The phone hummed a dial tone without a goodbye.
And I thought; What was with the Dutch uncle's attitude? Why did he say it like it was a bad thing?

J.J. Campbell

with some more wine
 
a gypsy once told me
i would die a lonely 
death
 
i asked her would 
that vision change 
with some more 
wine
 
she laughed and 
said no
 
i believe i was 
drunk enough
i swore i would 
prove her wrong
 
just more of the 
usual bullshit that 
comes from liquid 
courage

Howie Good

Collide-O-Scope
 
I admit I may have had one glass too many, but used paper face masks littered the ground. How’s that allowed? Even the crows on the wire must have wondered what the fuck. A series of incidents doesn’t necessarily add up to a plot. 
&
We are the rifles our ancestors didn’t have. At the Battle of Marengo, Napoleon’s soldiers urinated on muskets that had become too hot to handle from constant firing. The bold red patches on the shoulders of uniforms alluded to Christ’s wounds.
&
That country no longer exists. Yet some who came from faraway to be there refuse to leave. They burn flags in protest, chant revolutionary slogans, throw rocks and bottles. Police in riot gear struggle in vain to restore order. And why shouldn’t they? Each night the moon just grows fatter.
&
A lot that happened just sort of happened. I probably shouldn’t compare myself, but Roal Dahl also had eighteen teeth pulled. He kept a caged bat as a pet, feeding it a diet of milk and bread, a crime gorgeously lit by big arched windows. 
&
When the wind ripples the leaves, the leaves speak in the doomy voice of prophecy. It’s like one of those maps on the wall with an arrow saying, “You are here.”

David Brehmer

232 THIS YEAR, SO FAR

I find myself lost in the news
of statistics.

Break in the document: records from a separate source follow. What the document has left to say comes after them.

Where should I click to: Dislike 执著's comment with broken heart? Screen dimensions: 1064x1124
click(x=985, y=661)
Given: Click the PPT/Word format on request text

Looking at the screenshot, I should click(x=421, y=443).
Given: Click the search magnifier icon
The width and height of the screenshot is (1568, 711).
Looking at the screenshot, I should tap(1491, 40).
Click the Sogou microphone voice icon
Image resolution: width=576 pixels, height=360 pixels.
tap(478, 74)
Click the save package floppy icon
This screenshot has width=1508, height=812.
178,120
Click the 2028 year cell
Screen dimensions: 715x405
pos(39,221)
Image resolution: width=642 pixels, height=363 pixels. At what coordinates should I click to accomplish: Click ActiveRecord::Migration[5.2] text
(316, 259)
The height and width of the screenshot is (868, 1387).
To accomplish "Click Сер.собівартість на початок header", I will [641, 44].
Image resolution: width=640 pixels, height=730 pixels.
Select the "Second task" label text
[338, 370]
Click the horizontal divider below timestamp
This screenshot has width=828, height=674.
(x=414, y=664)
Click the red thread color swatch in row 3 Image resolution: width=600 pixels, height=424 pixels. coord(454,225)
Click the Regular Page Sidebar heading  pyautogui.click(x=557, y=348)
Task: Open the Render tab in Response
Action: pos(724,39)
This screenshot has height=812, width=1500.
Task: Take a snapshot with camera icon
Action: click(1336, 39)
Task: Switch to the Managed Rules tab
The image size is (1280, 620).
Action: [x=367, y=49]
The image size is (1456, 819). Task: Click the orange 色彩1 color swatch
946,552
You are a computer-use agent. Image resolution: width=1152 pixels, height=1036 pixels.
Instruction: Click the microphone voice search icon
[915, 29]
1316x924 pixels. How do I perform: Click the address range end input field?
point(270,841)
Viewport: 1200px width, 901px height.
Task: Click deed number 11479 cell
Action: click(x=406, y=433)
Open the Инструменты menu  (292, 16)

The economy glazes into
columns of indistinguishable symbols,
clouding into some grim portent under which my primitive
mind can only tremble and hope.
 
Polls tick off who might think what now and when
but math seems irrelevant in the shadow
of amoral calculus. Numbers wilt against the wall
of willful ignorance, like a dog forgotten in the sun,
still worthy but abandoned.
 
And the people. Counted. Dead.
Four or more (not including the shooter),
grouped and catalogued and added and subtracted
and piled on the fire, glowing hotter
and growing closer, leaving behind charred families
and chasms, but not yet large enough
to threaten us all.
 
Though smoke has infiltrated
the movies and the malls and the arenas
and the churches and the mosques
and the synagogues and the schools
and the businesses and the homes
and the streets, the entire world
is technically not yet on fire.      
                                                     
I find myself lost in math.
I understand what equals what,
but it doesn’t seem to mean anything.